Ahí vienen los puristas a decir que “no se necesita de una ley para que la gente deje de votar corruptos”, un argumento que no sé si es naive o malaleche. Qué se yo, tampoco se necesita de una ley para que la gente sepa que no puede matar ni robar, y sin embargo ahí tenés al Código Penal. No es para los buenos: es para los hijos de puta. Sin embargo, a todos lados se reparten piñas por la caída de los pliegos de los candidatos para la Corte o por la caída de la ley de Ficha Limpia. Si por lo que hicieron a la vista de todos nos tratan de corruptos, imaginen si nos quejamos de todo lo demás.

Más allá de todo dejo de normalidad que surge de medidas que nos toman por sorpresa –miren al punto al que nos acostumbramos que nos sentimos raros por una baja de aranceles a los celulares en el año 2025– la actitud del gobierno pareciera ir hacia el escenario de la política real y bien argenta. El peronismo no es el enemigo, lo es el kirchnerismo. El PRO debe ser aniquilado y arrojado al baúl del olvido para que reine el nuevo movimiento hegemónico, popular y tan amplio que en su seno tienen lugar los líderes populistas regionales, los caudillos provinciales y los teóricos liberales que basaron sus vidas y carreras en torno a la crítica hacia esos líderes regionales y caudillos populares. Un lugar en el que los malos son los que ganaron en 2015 y el que perdió es un ser de luz.

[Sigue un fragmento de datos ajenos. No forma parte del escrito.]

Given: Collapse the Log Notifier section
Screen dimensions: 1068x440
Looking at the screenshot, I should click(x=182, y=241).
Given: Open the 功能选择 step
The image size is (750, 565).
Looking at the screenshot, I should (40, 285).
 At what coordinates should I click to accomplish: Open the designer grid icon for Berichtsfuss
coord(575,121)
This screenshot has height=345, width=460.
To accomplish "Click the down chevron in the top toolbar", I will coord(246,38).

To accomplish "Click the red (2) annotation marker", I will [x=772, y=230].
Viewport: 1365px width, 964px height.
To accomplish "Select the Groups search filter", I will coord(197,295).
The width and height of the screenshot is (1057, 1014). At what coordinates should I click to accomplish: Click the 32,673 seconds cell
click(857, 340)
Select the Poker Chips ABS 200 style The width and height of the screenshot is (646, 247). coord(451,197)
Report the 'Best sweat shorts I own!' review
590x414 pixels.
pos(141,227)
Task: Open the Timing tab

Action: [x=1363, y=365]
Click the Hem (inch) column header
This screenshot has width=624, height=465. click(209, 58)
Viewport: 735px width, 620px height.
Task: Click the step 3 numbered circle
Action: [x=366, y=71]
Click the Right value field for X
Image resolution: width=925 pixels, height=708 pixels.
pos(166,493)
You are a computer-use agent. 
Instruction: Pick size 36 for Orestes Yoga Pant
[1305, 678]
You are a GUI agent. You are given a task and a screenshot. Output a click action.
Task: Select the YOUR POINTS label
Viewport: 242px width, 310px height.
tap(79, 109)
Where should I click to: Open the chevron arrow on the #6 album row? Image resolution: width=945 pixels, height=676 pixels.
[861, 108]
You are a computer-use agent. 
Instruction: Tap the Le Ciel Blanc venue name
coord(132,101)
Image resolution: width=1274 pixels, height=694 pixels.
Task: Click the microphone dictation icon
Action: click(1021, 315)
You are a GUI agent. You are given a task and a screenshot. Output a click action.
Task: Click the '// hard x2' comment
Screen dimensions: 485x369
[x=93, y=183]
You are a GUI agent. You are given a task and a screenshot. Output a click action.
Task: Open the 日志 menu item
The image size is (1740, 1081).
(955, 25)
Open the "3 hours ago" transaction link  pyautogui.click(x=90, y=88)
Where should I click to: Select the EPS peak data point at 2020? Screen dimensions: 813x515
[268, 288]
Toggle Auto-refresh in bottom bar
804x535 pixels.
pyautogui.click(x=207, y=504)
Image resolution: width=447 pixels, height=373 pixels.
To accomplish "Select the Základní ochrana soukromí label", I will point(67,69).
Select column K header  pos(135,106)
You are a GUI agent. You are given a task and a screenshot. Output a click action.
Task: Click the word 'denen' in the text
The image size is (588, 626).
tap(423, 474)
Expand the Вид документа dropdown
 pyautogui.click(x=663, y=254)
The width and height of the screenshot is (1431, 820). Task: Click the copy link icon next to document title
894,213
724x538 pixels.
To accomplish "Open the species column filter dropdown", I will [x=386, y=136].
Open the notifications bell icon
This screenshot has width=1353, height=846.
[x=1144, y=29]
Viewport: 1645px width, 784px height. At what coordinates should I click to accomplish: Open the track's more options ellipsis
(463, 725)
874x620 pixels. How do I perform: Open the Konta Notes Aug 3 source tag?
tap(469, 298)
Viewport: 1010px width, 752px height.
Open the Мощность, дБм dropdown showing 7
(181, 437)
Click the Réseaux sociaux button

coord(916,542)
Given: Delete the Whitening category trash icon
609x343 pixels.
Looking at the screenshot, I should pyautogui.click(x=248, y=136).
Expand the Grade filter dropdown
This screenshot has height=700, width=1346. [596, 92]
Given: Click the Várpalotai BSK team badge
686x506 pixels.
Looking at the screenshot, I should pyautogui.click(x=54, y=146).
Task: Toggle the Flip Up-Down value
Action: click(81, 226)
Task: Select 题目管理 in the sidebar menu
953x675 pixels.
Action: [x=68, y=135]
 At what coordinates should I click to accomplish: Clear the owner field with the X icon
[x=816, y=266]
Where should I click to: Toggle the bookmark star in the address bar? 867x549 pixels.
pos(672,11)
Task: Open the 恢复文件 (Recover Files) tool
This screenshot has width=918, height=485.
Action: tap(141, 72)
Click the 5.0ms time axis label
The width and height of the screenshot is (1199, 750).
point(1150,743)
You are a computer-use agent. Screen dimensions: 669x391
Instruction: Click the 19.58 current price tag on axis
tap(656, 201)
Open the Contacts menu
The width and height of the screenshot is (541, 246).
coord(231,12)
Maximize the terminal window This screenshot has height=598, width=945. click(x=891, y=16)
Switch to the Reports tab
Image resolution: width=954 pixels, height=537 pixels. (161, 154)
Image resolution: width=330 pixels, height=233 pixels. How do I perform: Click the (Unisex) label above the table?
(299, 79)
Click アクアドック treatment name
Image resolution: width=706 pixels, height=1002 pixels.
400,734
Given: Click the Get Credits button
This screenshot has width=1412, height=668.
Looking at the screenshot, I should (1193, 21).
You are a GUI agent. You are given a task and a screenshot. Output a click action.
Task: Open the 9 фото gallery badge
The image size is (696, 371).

“El espíritu de la resistencia al Gobierno es tan valioso que me gustaría que siempre se mantuviera vivo” dijo por escrito Jefferson y agregó: “A menudo se ejercerá en el momento equivocado, pero es preferible a que no se ejerza nunca”. Eran tiempos en los que no se conocía otra cosa. El mayor legado de esta postura fue el de la resistencia cívica a los excesos del Poder, algo que quedó plasmado con el tiempo en las constituciones del mundo que Jefferson contribuyó a crear.

Y también dejó otro regalo a la posteridad: la creencia de que todos podemos cambiar, que Suecia no es Suecia por estar habitada por suecos, que el ser humano es mutable y no sólo manipulable, que la educación es crucial para la incorporación de los derechos inherentes a cada ser humano, que la libertad no es una concesión, que la autodeterminación no es una dádiva, que la búsqueda de la felicidad es un derecho, que un Estado que deja de acogotar con impuestos no es motivo de agradecimiento alguno y que las disidencias cívicas son sanas y deben fomentarse para la buena salud del Estado, como quien se vacuna para evitar enfermarse.

Claro, primero hay que volver a creer en el poder mágico de las vacunas.

El solo hecho de estar todos 100% conformes con un gobierno no es ningún síntoma de bienestar político. Cuando no hay nada de qué quejarse puede que se esté muerto.